**How to complete this task:** Repeat nothing but the line that contains "Click the Insomnia purple logo icon" and the lines after it, through the end of the listing, exactly as they stand; omit pictures.

**Input for this task:**
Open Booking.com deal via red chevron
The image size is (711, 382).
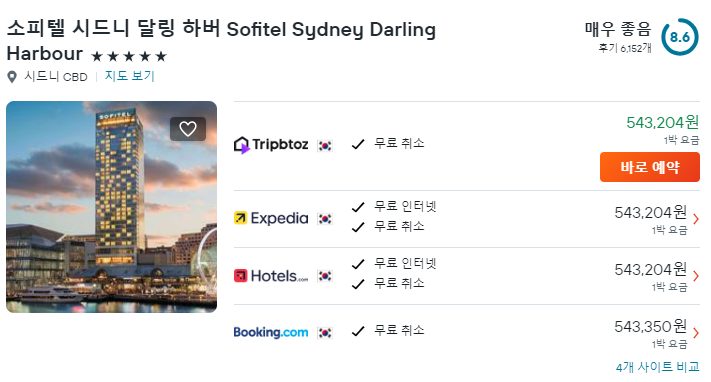point(696,333)
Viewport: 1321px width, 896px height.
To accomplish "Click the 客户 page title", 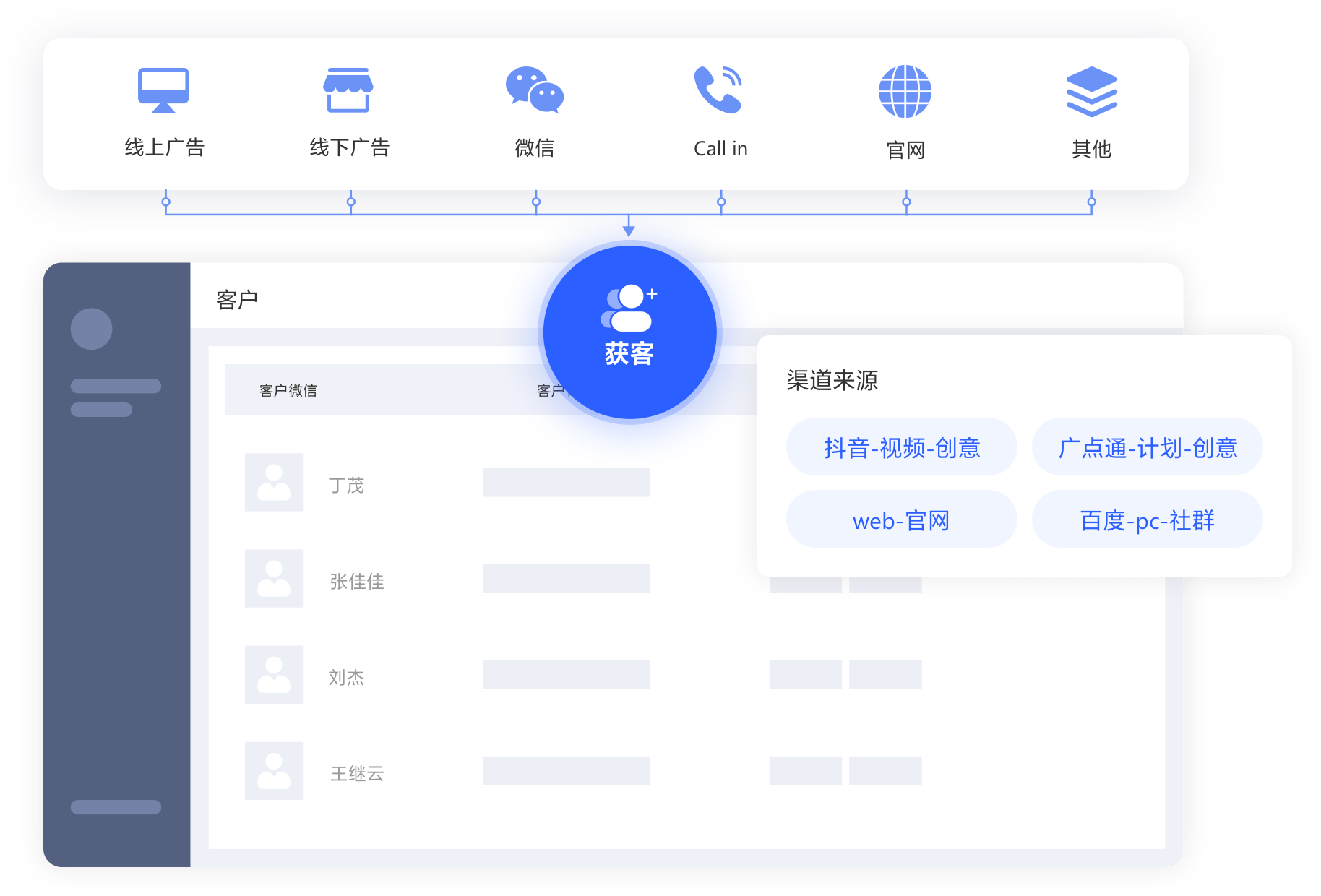I will tap(237, 299).
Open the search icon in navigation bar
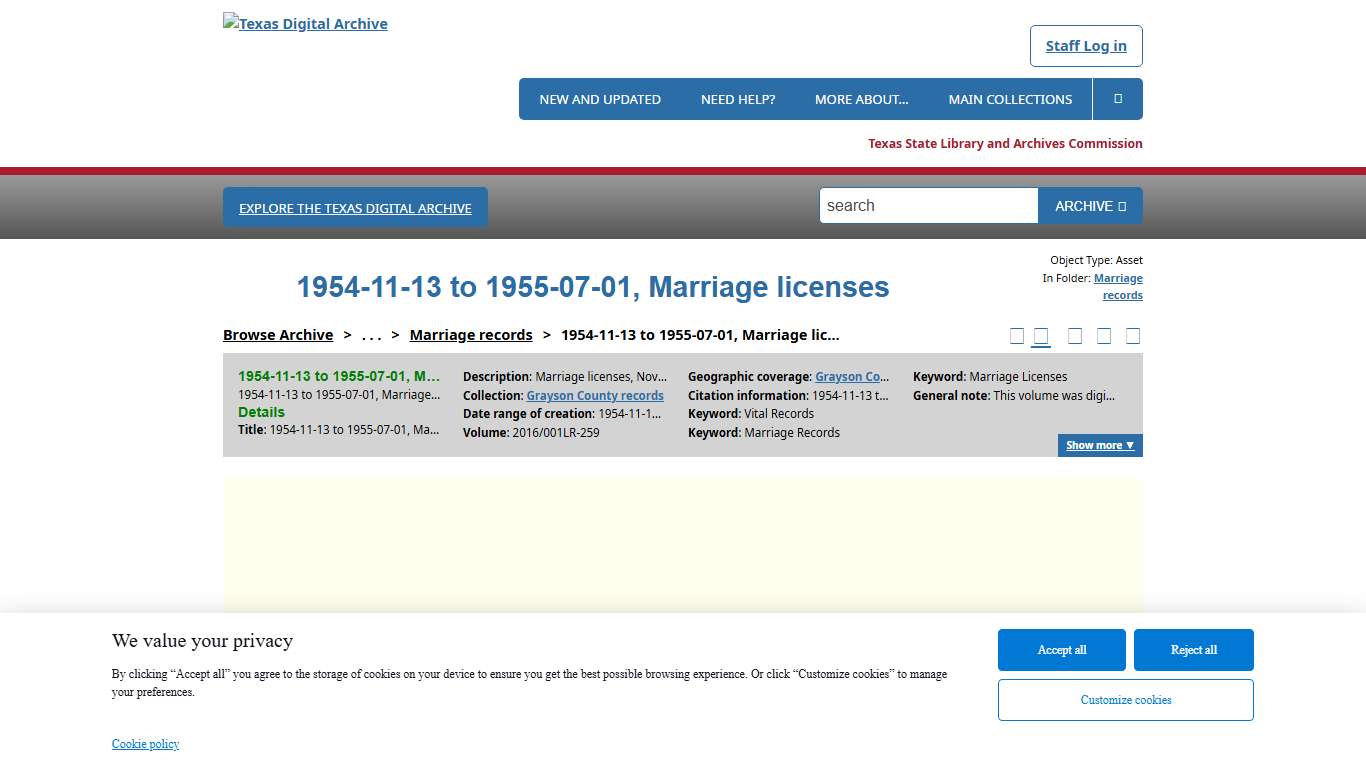Viewport: 1366px width, 768px height. (1117, 99)
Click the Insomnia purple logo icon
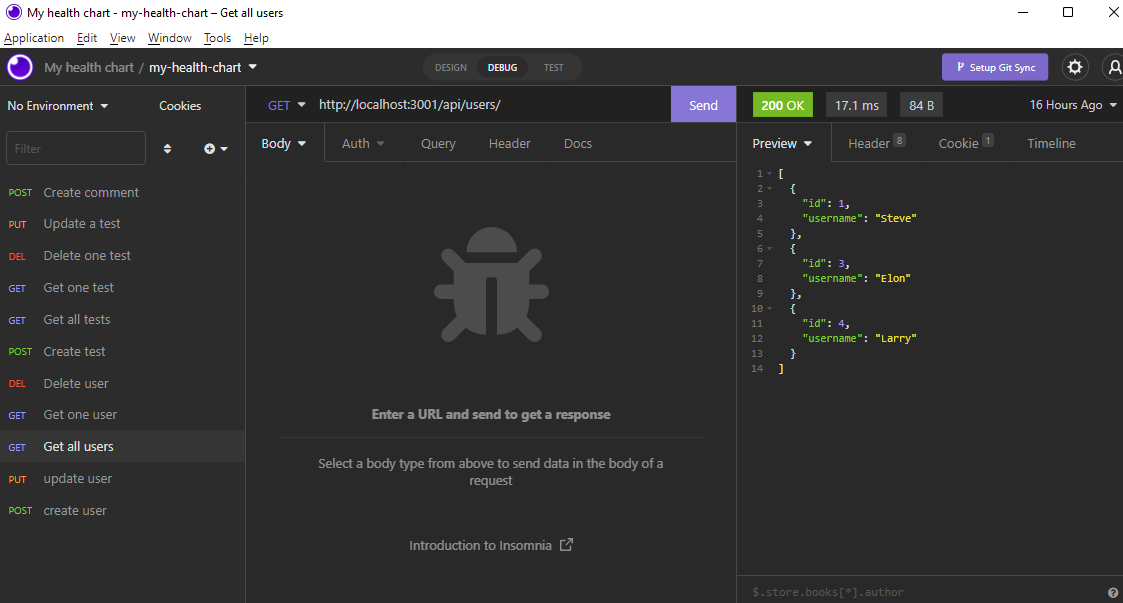 click(20, 67)
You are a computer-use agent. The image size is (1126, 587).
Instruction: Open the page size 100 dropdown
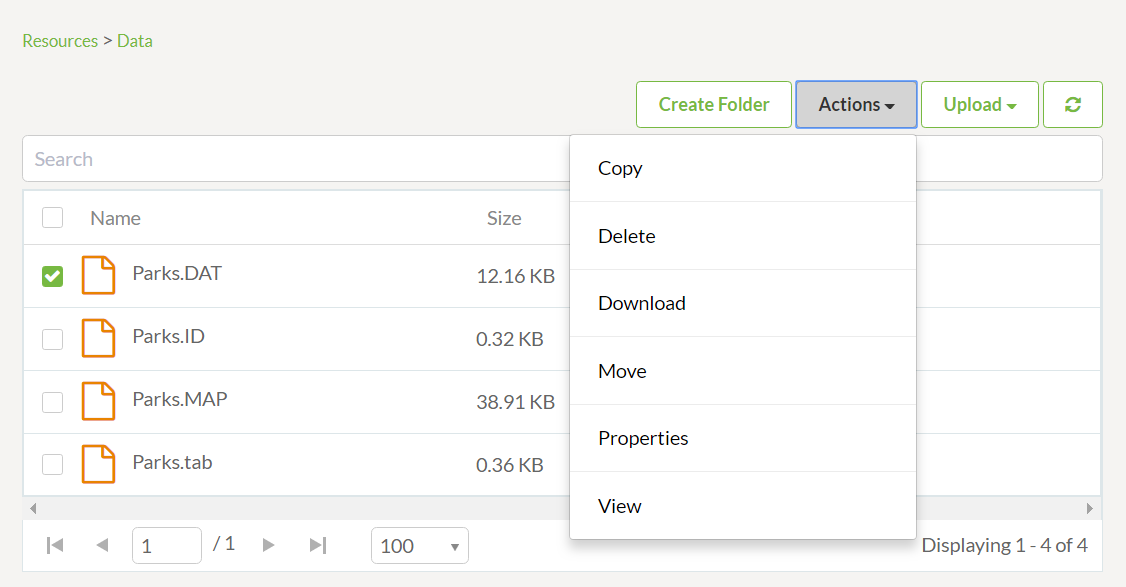coord(419,546)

**Output of the task:**
Click the Insomnia purple logo icon
 click(20, 67)
You are a computer-use agent. The image size is (1126, 587).
Instruction: Open the page size 100 dropdown
coord(419,546)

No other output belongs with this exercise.